▶ How to complete this task
An answer that reproduces all the entries exactly is what is needed.

▶ Stored data
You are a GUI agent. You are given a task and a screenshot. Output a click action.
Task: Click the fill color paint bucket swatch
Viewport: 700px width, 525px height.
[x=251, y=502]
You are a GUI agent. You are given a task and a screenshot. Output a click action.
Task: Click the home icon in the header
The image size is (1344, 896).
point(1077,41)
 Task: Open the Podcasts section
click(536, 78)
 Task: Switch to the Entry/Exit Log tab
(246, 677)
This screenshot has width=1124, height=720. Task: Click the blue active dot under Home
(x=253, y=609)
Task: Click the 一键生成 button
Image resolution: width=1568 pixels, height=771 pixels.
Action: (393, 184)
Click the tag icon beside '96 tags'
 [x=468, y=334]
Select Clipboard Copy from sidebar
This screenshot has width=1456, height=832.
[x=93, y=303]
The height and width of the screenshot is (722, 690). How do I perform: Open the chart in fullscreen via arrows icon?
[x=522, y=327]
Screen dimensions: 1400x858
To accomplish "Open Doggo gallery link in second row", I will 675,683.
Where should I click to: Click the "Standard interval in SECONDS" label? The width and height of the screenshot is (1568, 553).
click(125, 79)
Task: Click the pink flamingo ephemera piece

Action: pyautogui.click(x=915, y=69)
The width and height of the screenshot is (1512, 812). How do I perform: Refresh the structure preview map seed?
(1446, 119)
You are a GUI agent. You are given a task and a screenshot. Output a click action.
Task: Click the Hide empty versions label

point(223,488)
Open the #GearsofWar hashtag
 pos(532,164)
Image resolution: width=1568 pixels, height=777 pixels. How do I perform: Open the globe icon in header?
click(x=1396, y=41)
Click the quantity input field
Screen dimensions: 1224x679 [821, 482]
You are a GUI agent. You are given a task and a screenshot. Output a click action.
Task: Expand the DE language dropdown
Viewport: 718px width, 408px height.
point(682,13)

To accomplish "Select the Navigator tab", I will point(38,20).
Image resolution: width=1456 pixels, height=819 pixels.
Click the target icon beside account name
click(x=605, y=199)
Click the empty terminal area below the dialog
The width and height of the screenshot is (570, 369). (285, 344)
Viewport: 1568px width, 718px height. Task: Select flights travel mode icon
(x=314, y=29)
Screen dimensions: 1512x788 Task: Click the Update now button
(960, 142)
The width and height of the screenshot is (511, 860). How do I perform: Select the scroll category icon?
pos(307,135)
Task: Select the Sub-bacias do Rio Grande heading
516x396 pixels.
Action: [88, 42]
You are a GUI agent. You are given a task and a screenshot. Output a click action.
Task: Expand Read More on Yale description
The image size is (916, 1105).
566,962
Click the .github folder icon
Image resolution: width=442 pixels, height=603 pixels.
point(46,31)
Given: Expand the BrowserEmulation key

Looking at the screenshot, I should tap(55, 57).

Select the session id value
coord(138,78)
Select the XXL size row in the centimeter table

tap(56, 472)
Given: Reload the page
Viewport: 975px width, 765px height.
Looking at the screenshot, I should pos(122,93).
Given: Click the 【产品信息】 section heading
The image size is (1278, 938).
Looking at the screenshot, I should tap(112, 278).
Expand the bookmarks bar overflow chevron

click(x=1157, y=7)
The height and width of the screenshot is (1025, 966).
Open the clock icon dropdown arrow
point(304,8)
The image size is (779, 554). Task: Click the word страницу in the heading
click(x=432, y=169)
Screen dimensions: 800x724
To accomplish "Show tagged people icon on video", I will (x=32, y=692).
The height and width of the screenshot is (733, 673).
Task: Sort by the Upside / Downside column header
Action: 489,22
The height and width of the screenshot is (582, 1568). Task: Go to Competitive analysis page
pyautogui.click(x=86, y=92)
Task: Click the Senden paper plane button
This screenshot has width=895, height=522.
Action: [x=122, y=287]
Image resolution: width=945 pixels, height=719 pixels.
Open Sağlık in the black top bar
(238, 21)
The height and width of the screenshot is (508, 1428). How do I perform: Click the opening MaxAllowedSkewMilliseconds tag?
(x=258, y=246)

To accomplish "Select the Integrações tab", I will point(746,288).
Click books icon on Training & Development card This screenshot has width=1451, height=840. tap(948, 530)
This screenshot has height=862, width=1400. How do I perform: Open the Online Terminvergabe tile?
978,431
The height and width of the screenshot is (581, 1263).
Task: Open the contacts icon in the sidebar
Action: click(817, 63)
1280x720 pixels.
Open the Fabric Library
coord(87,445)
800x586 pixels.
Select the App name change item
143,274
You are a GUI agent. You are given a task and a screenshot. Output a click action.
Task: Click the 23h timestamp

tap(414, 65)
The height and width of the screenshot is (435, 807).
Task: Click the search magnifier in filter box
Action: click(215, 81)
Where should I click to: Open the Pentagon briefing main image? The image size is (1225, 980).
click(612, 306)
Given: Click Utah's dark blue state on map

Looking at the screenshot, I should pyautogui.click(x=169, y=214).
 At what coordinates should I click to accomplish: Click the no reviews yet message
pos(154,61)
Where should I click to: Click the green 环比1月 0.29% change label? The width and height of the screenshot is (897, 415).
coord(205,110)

▶ Problem solution
You are a GUI agent. You are given a task and a screenshot. Output a click action.
Task: Click the fill color paint bucket swatch
Viewport: 700px width, 525px height.
[x=251, y=502]
You are a GUI agent. You are given a task and a screenshot. Output a click action.
Task: Click the home icon in the header
The image size is (1344, 896).
point(1077,41)
 Task: Open the Podcasts section
click(536, 78)
 Task: Switch to the Entry/Exit Log tab
(246, 677)
This screenshot has width=1124, height=720. Task: Click the blue active dot under Home
(x=253, y=609)
Task: Click the 一键生成 button
Image resolution: width=1568 pixels, height=771 pixels.
Action: (393, 184)
Click the tag icon beside '96 tags'
 [x=468, y=334]
Select Clipboard Copy from sidebar
This screenshot has width=1456, height=832.
[x=93, y=303]
The height and width of the screenshot is (722, 690). How do I perform: Open the chart in fullscreen via arrows icon?
[x=522, y=327]
Screen dimensions: 1400x858
To accomplish "Open Doggo gallery link in second row", I will 675,683.
Where should I click to: Click the "Standard interval in SECONDS" label? The width and height of the screenshot is (1568, 553).
click(125, 79)
Task: Click the pink flamingo ephemera piece

Action: pyautogui.click(x=915, y=69)
The width and height of the screenshot is (1512, 812). How do I perform: Refresh the structure preview map seed?
(1446, 119)
You are a GUI agent. You are given a task and a screenshot. Output a click action.
Task: Click the Hide empty versions label

point(223,488)
Open the #GearsofWar hashtag
 pos(532,164)
Image resolution: width=1568 pixels, height=777 pixels. How do I perform: Open the globe icon in header?
click(x=1396, y=41)
Click the quantity input field
Screen dimensions: 1224x679 [821, 482]
You are a GUI agent. You are given a task and a screenshot. Output a click action.
Task: Expand the DE language dropdown
Viewport: 718px width, 408px height.
point(682,13)

To accomplish "Select the Navigator tab", I will point(38,20).
Image resolution: width=1456 pixels, height=819 pixels.
Click the target icon beside account name
click(x=605, y=199)
Click the empty terminal area below the dialog
The width and height of the screenshot is (570, 369). (285, 344)
Viewport: 1568px width, 718px height. Task: Select flights travel mode icon
(x=314, y=29)
Screen dimensions: 1512x788 Task: Click the Update now button
(960, 142)
The width and height of the screenshot is (511, 860). How do I perform: Select the scroll category icon?
pos(307,135)
Task: Select the Sub-bacias do Rio Grande heading
516x396 pixels.
Action: [88, 42]
You are a GUI agent. You are given a task and a screenshot. Output a click action.
Task: Expand Read More on Yale description
The image size is (916, 1105).
566,962
Click the .github folder icon
Image resolution: width=442 pixels, height=603 pixels.
point(46,31)
Given: Expand the BrowserEmulation key

Looking at the screenshot, I should tap(55, 57).

Select the session id value
coord(138,78)
Select the XXL size row in the centimeter table

tap(56, 472)
Given: Reload the page
Viewport: 975px width, 765px height.
Looking at the screenshot, I should pos(122,93).
Given: Click the 【产品信息】 section heading
The image size is (1278, 938).
Looking at the screenshot, I should tap(112, 278).
Expand the bookmarks bar overflow chevron

click(x=1157, y=7)
The height and width of the screenshot is (1025, 966).
Open the clock icon dropdown arrow
point(304,8)
The image size is (779, 554). Task: Click the word страницу in the heading
click(x=432, y=169)
Screen dimensions: 800x724
To accomplish "Show tagged people icon on video", I will (x=32, y=692).
The height and width of the screenshot is (733, 673).
Task: Sort by the Upside / Downside column header
Action: 489,22
The height and width of the screenshot is (582, 1568). Task: Go to Competitive analysis page
pyautogui.click(x=86, y=92)
Task: Click the Senden paper plane button
This screenshot has width=895, height=522.
Action: [x=122, y=287]
Image resolution: width=945 pixels, height=719 pixels.
Open Sağlık in the black top bar
(238, 21)
The height and width of the screenshot is (508, 1428). How do I perform: Click the opening MaxAllowedSkewMilliseconds tag?
(x=258, y=246)

To accomplish "Select the Integrações tab", I will point(746,288).
Click books icon on Training & Development card This screenshot has width=1451, height=840. tap(948, 530)
This screenshot has height=862, width=1400. How do I perform: Open the Online Terminvergabe tile?
978,431
The height and width of the screenshot is (581, 1263).
Task: Open the contacts icon in the sidebar
Action: click(817, 63)
1280x720 pixels.
Open the Fabric Library
coord(87,445)
800x586 pixels.
Select the App name change item
143,274
You are a GUI agent. You are given a task and a screenshot. Output a click action.
Task: Click the 23h timestamp

tap(414, 65)
The height and width of the screenshot is (435, 807).
Task: Click the search magnifier in filter box
Action: click(215, 81)
Where should I click to: Open the Pentagon briefing main image? The image size is (1225, 980).
click(612, 306)
Given: Click Utah's dark blue state on map

Looking at the screenshot, I should pyautogui.click(x=169, y=214).
 At what coordinates should I click to accomplish: Click the no reviews yet message
pos(154,61)
Where should I click to: Click the green 环比1月 0.29% change label? The width and height of the screenshot is (897, 415).
coord(205,110)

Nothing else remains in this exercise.